Ehemann verkaufte behinderte Frau als Sexsklavin

Fall in Schweden

© APA/Hochmuth

Ehemann verkaufte behinderte Frau als Sexsklavin

Ein Schwede hat seine 19 Jahre alte geistig behinderte Frau als "Sexsklavin" an mindestens 100 Männer verkauft.

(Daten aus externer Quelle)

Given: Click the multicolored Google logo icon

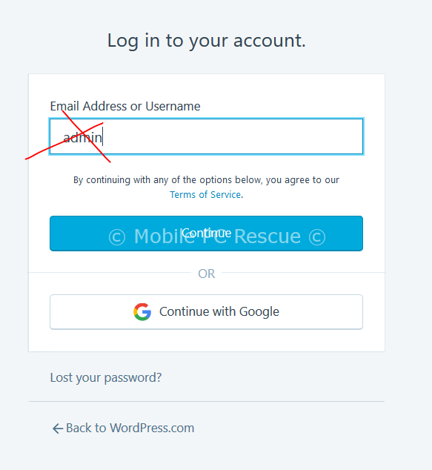Looking at the screenshot, I should (x=142, y=312).
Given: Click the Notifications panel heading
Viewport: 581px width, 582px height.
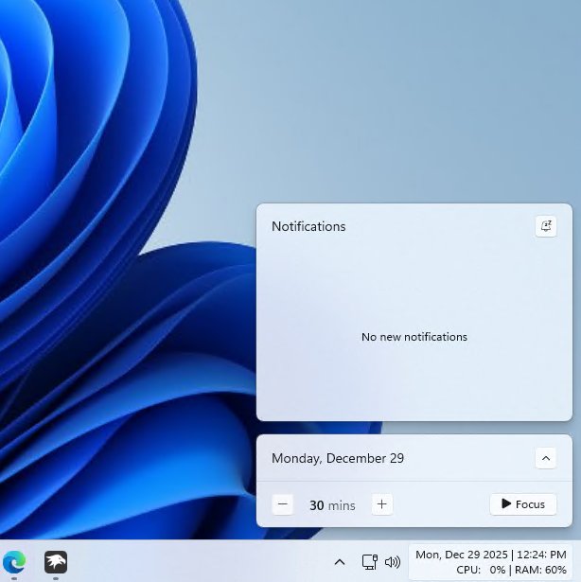Looking at the screenshot, I should click(x=308, y=227).
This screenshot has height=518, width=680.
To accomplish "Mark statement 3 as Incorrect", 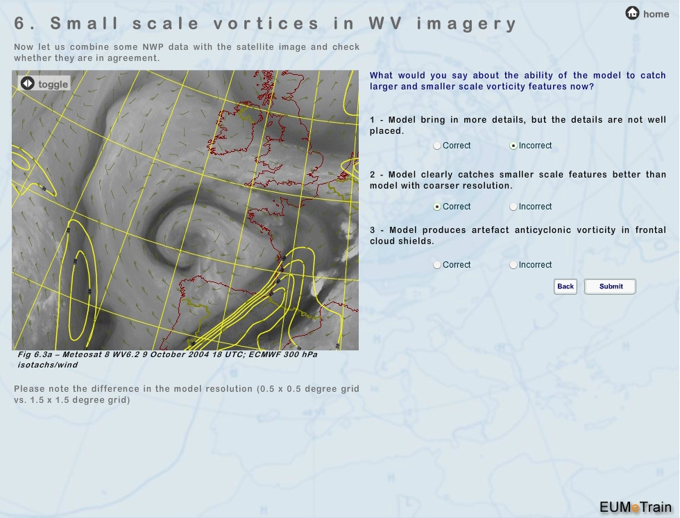I will click(513, 265).
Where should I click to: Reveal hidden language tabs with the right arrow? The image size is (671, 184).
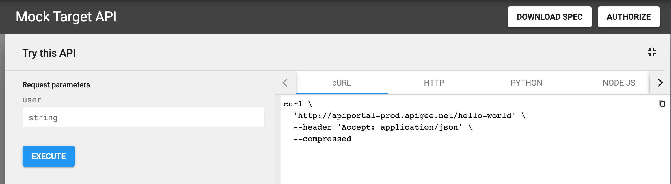click(x=660, y=83)
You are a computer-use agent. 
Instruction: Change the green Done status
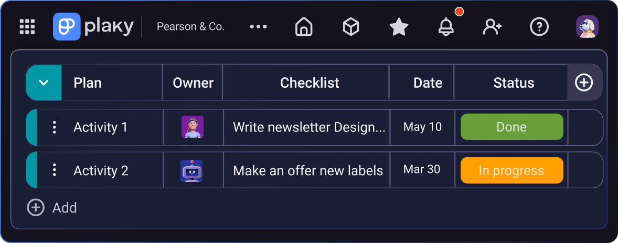[x=512, y=127]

Wie ein Sprecher der Stockholmer Staatsanwaltschaft am Freitag in der Zeitung "Metro" ankündigte, kommt der 44-Jährige unter anderem wegen Menschenhandels und Zuhälterei vor Gericht. "Die junge Frau war komplett in seiner Gewalt und hat alles getan, was er von ihr verlangte", sagte Staatsanwalt Robert Nöppi.

Im Internet kennengelernt
Seine deutlich jüngere Frau lernte er übers Internet kennen und heiratete sie kurz drauf. Unmittelbar nach der Hochzeit begann er die 19-Jährige als Sexsklavin zu verkaufen.

Durch E-Mail ertappt
Der Mann kommt auch wegen Vergewaltigung eines 14 Jahre alten Mädchens sowie mehrerer anderer Minderjähriger vor Gericht. Er hatte die 19-Jährige im vergangenen August geheiratet und sofort danach im Internet für sexuelle Dienste angeboten. Bei der Vermittlung halfen ihm ein 35-jähriger und ein 37-jähriger Bekannter, die ebenfalls vor Gericht gestellt werden. Die Polizei kam dem Kopf der Bande auf die Spur, als sie seine E-Mailadresse im Computer eines Pädophilen fand. Der 44-Jährige soll auch Kinder zum Posieren für Sexfotos missbraucht haben.